Dans un pays enfin en paix où la vie musicale a été dominée pendant quatre décennies par Haendel, la nouvelle reine Charlotte s'intéresse à la naissance du style galant, illustré par des compositeurs venus d'Allemagne comme Carl Friedrich Abel, le luthiste Rudolf Straube ou Johann Christian Bach, « le Bach de Londres ». Une société oisive et décadente se presse aux soirées libertines organisées par Teresa Cornelys, où prennent place des concerts de chambre. C'est dans cet environnement festif que naissent les Bach-Abel concerts. On y cultive le nouveau mouvement artistique de la Sensibility, cousin de l'Empfindsamkeit allemande. La viole de gambe y vit ses derniers moments, laissant peu à peu la place aux nouveaux instruments : le pianoforte, bien sûr, mais aussi la guitare anglaise et les verres musicaux, ancêtres de l'harmonica de verre. Le programme de La Rêveuse fait la part belle à ces nouvelles sonorités qui s'accordent avec le style galant et la mélancolie des sentiments.
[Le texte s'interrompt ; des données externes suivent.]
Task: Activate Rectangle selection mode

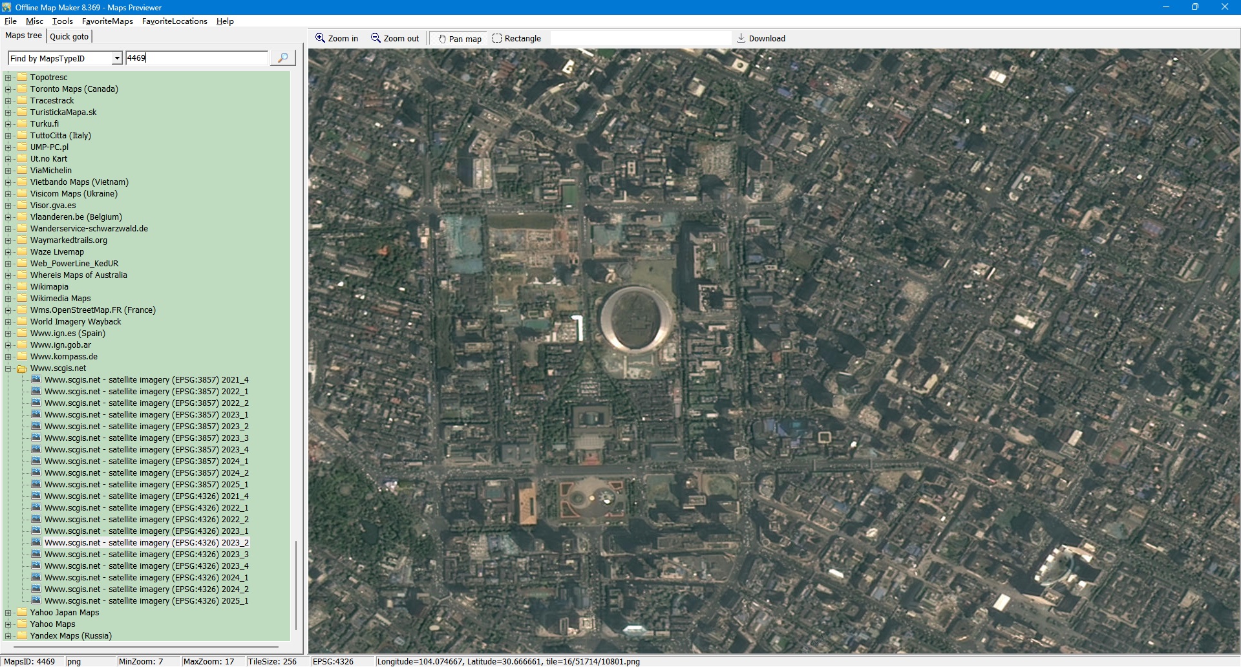Action: pyautogui.click(x=516, y=39)
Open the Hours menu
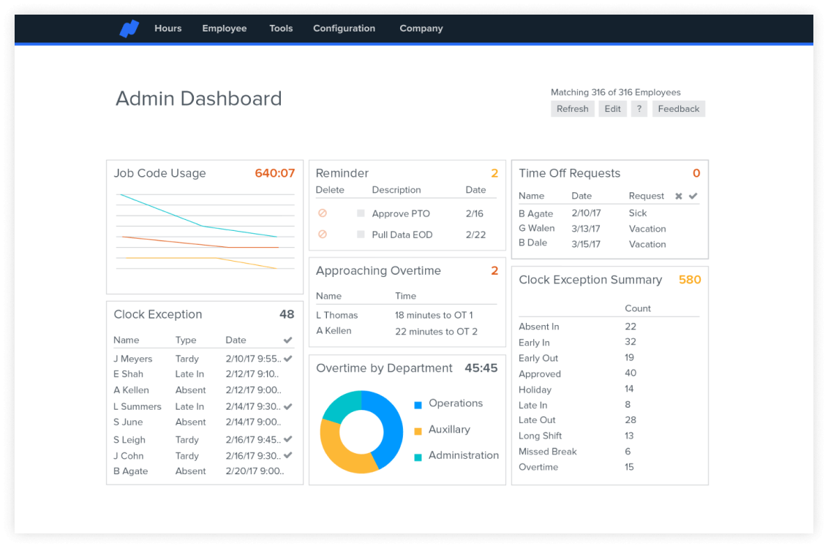The height and width of the screenshot is (548, 828). tap(168, 28)
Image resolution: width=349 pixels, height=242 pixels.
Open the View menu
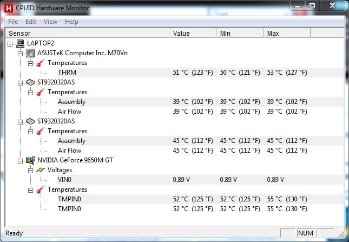[x=50, y=22]
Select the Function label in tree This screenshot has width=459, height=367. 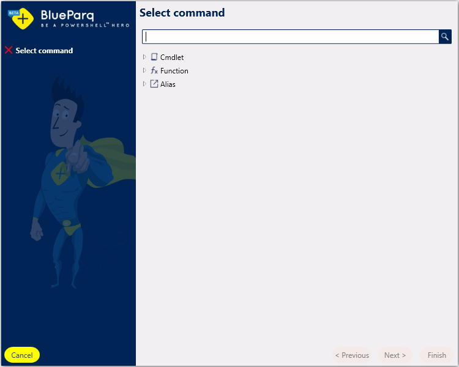tap(174, 71)
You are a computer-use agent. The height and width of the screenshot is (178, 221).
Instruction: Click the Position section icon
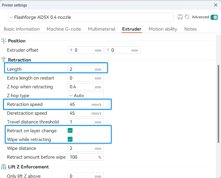point(3,41)
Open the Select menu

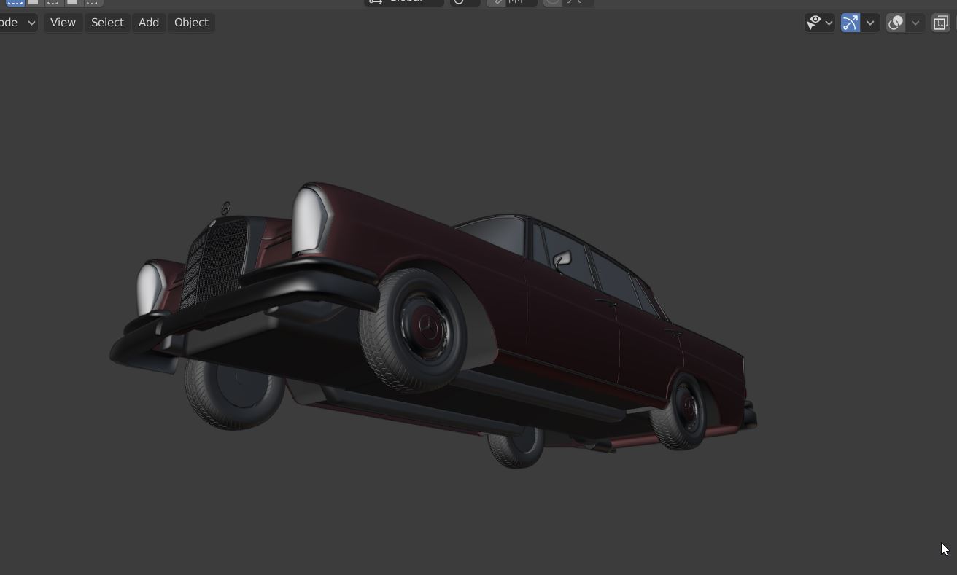pyautogui.click(x=107, y=23)
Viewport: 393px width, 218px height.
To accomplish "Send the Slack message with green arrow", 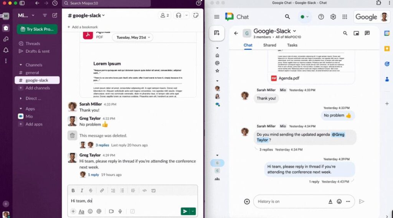I will 185,211.
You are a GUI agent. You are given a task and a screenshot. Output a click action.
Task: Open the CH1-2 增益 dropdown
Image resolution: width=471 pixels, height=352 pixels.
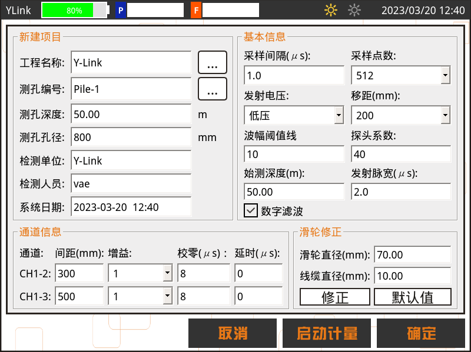coord(167,273)
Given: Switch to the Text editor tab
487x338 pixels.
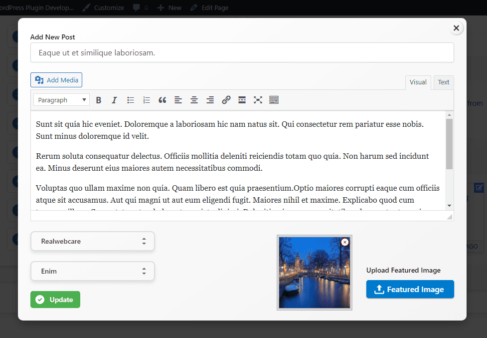Looking at the screenshot, I should (x=444, y=82).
La perfection technique à laquelle nous a habitués La Rêveuse est ici au service d'un élan jubilatoire qui colore ces tableaux de mille nuances subtiles. La viole de Florence Bolton chante avec une belle souplesse. La flûte traversière de Serge Saitta dialogue joyeusement avec les cordes dans les Quartets de J.C. Bach et de C.F. Abel. Sylvain Lemêtre nous fait découvrir les verres musicaux que l'on jouait « au doigt mouillé », avant que Benjamin Franklin ne perfectionne l'harmonica de verre. Benjamin Perrot abandonne son théorbe pour la guitare anglaise ; c'est elle qui accompagne les pièces de viole si élégiaques d'Abel et les airs pour verres musicaux d'Ann Ford. La délicatesse de son jeu solo dans le Largo de Rudolf Straube est d'une sensibilité inouïe. Tout un monde sonore qui influencera durablement le très jeune Mozart en séjour à Chelsea en 1764. Toujours passionnant, le livret d'accompagnement signé par Florence Bolton nous renseigne sur le contexte historique de cette transition musicale entre deux mondes.